Mastering Rate Limiting: Strategies, Algorithms, and Real‑World Implementations

Rate‑Limiting Concepts

In everyday life we encounter situations that require limiting flow, such as crowded tourist attractions during holidays. The same principle applies to online systems: when traffic spikes beyond capacity, a rate‑limiting rule ensures the service remains usable and prevents crashes.

Throttling Strategies

Circuit Breaker

Design systems with built‑in circuit‑breaker mechanisms that automatically reject traffic when a problem cannot be quickly resolved, protecting backend services from overload. Once the issue is fixed, the circuit can be closed to resume normal operation. Common components include Hystrix and Alibaba Sentinel.

Service Degradation

Classify services by importance and temporarily disable non‑critical features during emergencies to free resources for core functions, such as suspending product reviews or points systems in an e‑commerce platform.

Delay Processing

Introduce a front‑end buffer (e.g., a queue) that temporarily holds incoming requests, allowing the backend to process them at a controlled rate, which is the basis of leaky‑bucket and token‑bucket algorithms.

Privilege Processing

Prioritize certain user groups by granting them higher service guarantees while delaying or rejecting requests from other users.

Cache, Degradation, and Rate Limiting Differences

Cache increases throughput, degradation temporarily shields the system when components fail, and rate limiting restricts request rates when caching and degradation are insufficient.

Rate‑Limiting Algorithms

Counter Algorithm

A straightforward method that counts requests within a fixed window (e.g., no more than 100 calls per minute). When the count exceeds the limit, further requests are rejected until the window resets.

Leaky‑Bucket Algorithm

Requests enter a bucket that leaks at a constant rate; excess requests overflow and are dropped, smoothing traffic spikes.

Token‑Bucket Algorithm

Tokens are added to a bucket at a steady rate; each request consumes a token. If no token is available, the request is rejected. This allows short bursts while enforcing an average rate.

Concurrent Rate Limiting

Typical configurations set a global QPS threshold. For example, Tomcat parameters:

acceptCount – maximum pending connections

maxConnections – maximum simultaneous connections

maxThreads – maximum thread pool size

Other concurrency limits include:

Limiting total concurrency (e.g., database or thread pools)

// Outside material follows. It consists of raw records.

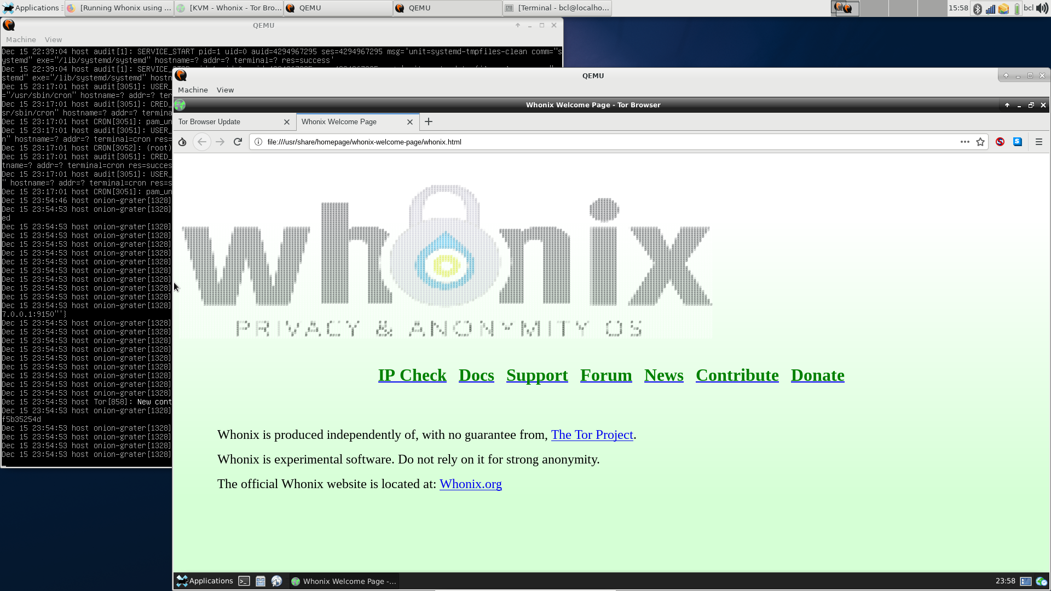Viewport: 1051px width, 591px height.
Task: Click the reload/refresh page icon
Action: [238, 141]
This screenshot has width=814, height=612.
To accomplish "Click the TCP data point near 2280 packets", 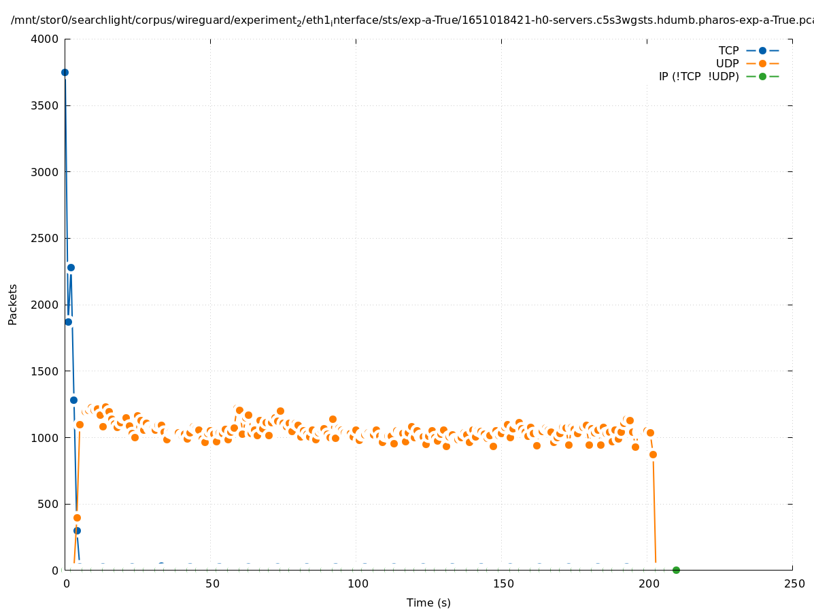I will coord(71,267).
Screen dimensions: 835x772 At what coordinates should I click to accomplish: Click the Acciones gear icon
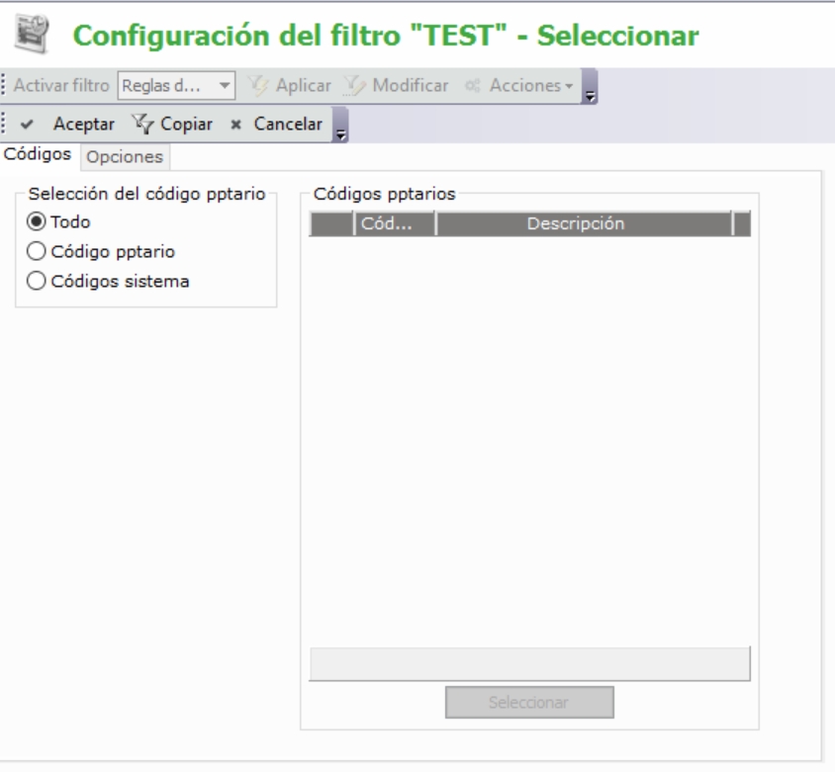(x=473, y=86)
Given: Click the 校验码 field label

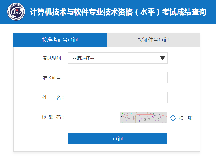Looking at the screenshot, I should [53, 117].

Limiting instantaneous connections (e.g., Nginx limit_conn)

Limiting average rate within a time window (e.g., Guava RateLimiter, Nginx limit_req)

Limiting remote API call rates or MQ consumption rates

Limiting based on network, CPU, or memory load

Properly applied, concurrency limiting protects services from sudden overloads while preserving user experience.

Interface Rate Limiting

Total Call Count

Restrict the total number of calls to an interface within a given period using the counter algorithm.

Sliding Time Window

Divide the monitoring interval into finer sub‑windows (e.g., milliseconds) to achieve more precise rate control, avoiding the inaccuracies of fixed‑window counting.

Implementation Examples

Guava Implementation

<!-- https://mvnrepository.com/artifact/com.google.guava/guava -->
<dependency>
    <groupId>com.google.guava</groupId>
    <artifactId>guava</artifactId>
    <version>28.1-jre</version>
</dependency>

Core code:

LoadingCache<Long, AtomicLong> counter = CacheBuilder.newBuilder()
    .expireAfterWrite(2, TimeUnit.SECONDS)
    .build(new CacheLoader<Long, AtomicLong>() {
        @Override
        public AtomicLong load(Long second) throws Exception {
            return new AtomicLong(0);
        }
    });
counter.get(1L).incrementAndGet();

Token‑Bucket Implementation (Guava RateLimiter)

Smooth burst mode (constant token generation):

public static void main(String[] args) {
    // RateLimiter.create(2) – 2 tokens per second
    RateLimiter limiter = RateLimiter.create(2);
    System.out.println(limiter.acquire());
    try { Thread.sleep(2000); } catch (InterruptedException e) { e.printStackTrace(); }
    System.out.println(limiter.acquire());
    System.out.println(limiter.acquire());
    System.out.println(limiter.acquire());
    System.out.println(limiter.acquire());
    System.out.println(limiter.acquire());
    System.out.println(limiter.acquire());
}

Warm‑up mode (gradual token increase):

RateLimiter limiter = RateLimiter.create(2, 1000L, TimeUnit.MILLISECONDS);
System.out.println(limiter.acquire());
try { Thread.sleep(2000); } catch (InterruptedException e) { e.printStackTrace(); }
System.out.println(limiter.acquire());
System.out.println(limiter.acquire());
System.out.println(limiter.acquire());
System.out.println(limiter.acquire());
System.out.println(limiter.acquire());
System.out.println(limiter.acquire());

Timeout check:

boolean tryAcquire = limiter.tryAcquire(Duration.ofMillis(11));

Distributed Rate Limiting with Nginx + Lua

Use resty.lock for atomicity and lua_shared_dict for counters.

https://github.com/openresty/lua-resty-lock

local locks = require "resty.lock"
local function acquire()
    local lock = locks:new("locks")
    local elapsed, err = lock:lock("limit_key")
    local limit_counter = ngx.shared.limit_counter
    local key = "ip:" .. os.time()
    local limit = 5
    local current = limit_counter:get(key)
    if current ~= nil and current + 1 > limit then
        lock:unlock()
        return 0
    end
    if current == nil then
        limit_counter:set(key, 1, 1)
    else
        limit_counter:incr(key, 1)
    end
    lock:unlock()
    return 1
end
ngx.print(acquire())